• [演習課題]: 選挙の経済学を扱った文章のうち、「選挙の経済学~投票を巡る4つのバイアス~」から「理が生まれてしまう現象です。」までを一字一句変えずに書き写してください。

• [抜粋テキスト]:
☆ ☆ ☆

選挙の経済学~投票を巡る4つのバイアス~
みなさま、こんばんは!エコノミストの崔真淑(さいますみ)です。おかげさまで、新刊「30年分の経済ニュースが1時間で学べる」も3刷となり、いろんな方々のご縁で活かされているのを日々感じています。
*最近、選挙の経済ニュースが多い
今回は、経済ニュースの中でも話題の選挙に焦点をあてます。というのも、日本では衆参同時?なんて噂が出ていたり、アメリカでは大統領選挙を巡りトランプ大統領の行動が注目されています。実際、国内ではこんな経済ニュースも。株式市場には、「政策に売りなし」という格言が存在します。これは財政出動が行われた際は、相場は持ち上がるのが常だということを意味しています。政治家がどう行動するか次第で、株式市場も経済にも影響が大きいく、政治と経済は切り離せない関係なことを示しています。
*選挙を巡る「合理的無関心」の罠
そして、私達は選挙に関連する経済ニュースをただ見ているだけでなく、まずは夏の参議院選挙に向けて投票行動をどうとるべきかを考える必要があります。しかし、そこにはある罠が存在します。それは「合理的無関心」というタダ乗り減少です。投票にわざわざ行き調べるコストと、投票から得られる短期的な影響力やメリットでは、前者が大きいと考えてしまう現象です。つまり、短期的な一個人の目線では、投票に行かない方が合理的になり、マクロでは相当な非合理が生まれてしまう現象です。

☆ ☆ ☆

• [与えられた資料]:
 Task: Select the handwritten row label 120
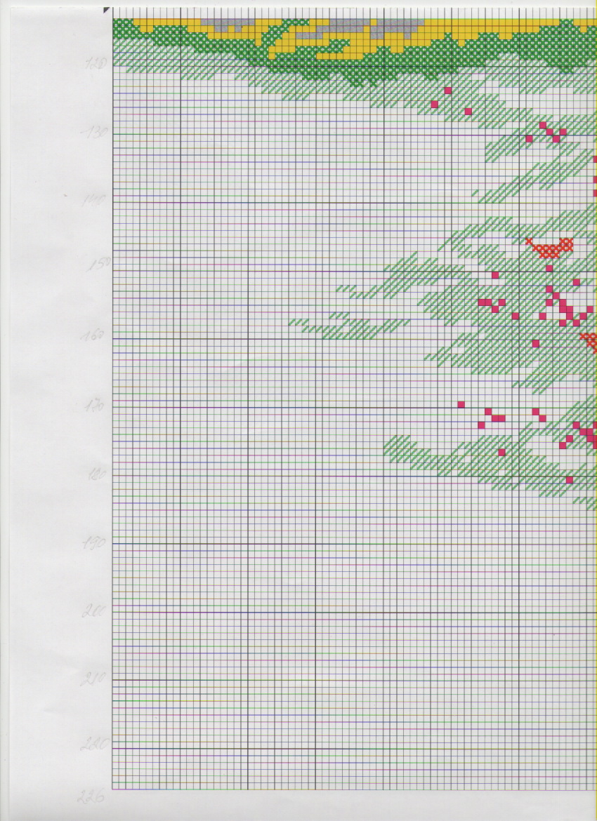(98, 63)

☆ ☆ ☆

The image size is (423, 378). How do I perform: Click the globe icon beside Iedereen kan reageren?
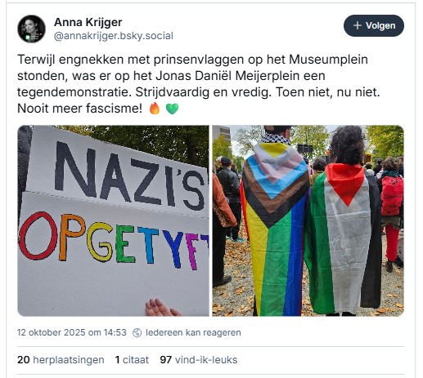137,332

☆ ☆ ☆

• [解答例]:
選挙の経済学~投票を巡る4つのバイアス~
みなさま、こんばんは!エコノミストの崔真淑(さいますみ)です。おかげさまで、新刊「30年分の経済ニュースが1時間で学べる」も3刷となり、いろんな方々のご縁で活かされているのを日々感じています。
*最近、選挙の経済ニュースが多い
今回は、経済ニュースの中でも話題の選挙に焦点をあてます。というのも、日本では衆参同時?なんて噂が出ていたり、アメリカでは大統領選挙を巡りトランプ大統領の行動が注目されています。実際、国内ではこんな経済ニュースも。株式市場には、「政策に売りなし」という格言が存在します。これは財政出動が行われた際は、相場は持ち上がるのが常だということを意味しています。政治家がどう行動するか次第で、株式市場も経済にも影響が大きいく、政治と経済は切り離せない関係なことを示しています。
*選挙を巡る「合理的無関心」の罠
そして、私達は選挙に関連する経済ニュースをただ見ているだけでなく、まずは夏の参議院選挙に向けて投票行動をどうとるべきかを考える必要があります。しかし、そこにはある罠が存在します。それは「合理的無関心」というタダ乗り減少です。投票にわざわざ行き調べるコストと、投票から得られる短期的な影響力やメリットでは、前者が大きいと考えてしまう現象です。つまり、短期的な一個人の目線では、投票に行かない方が合理的になり、マクロでは相当な非合理が生まれてしまう現象です。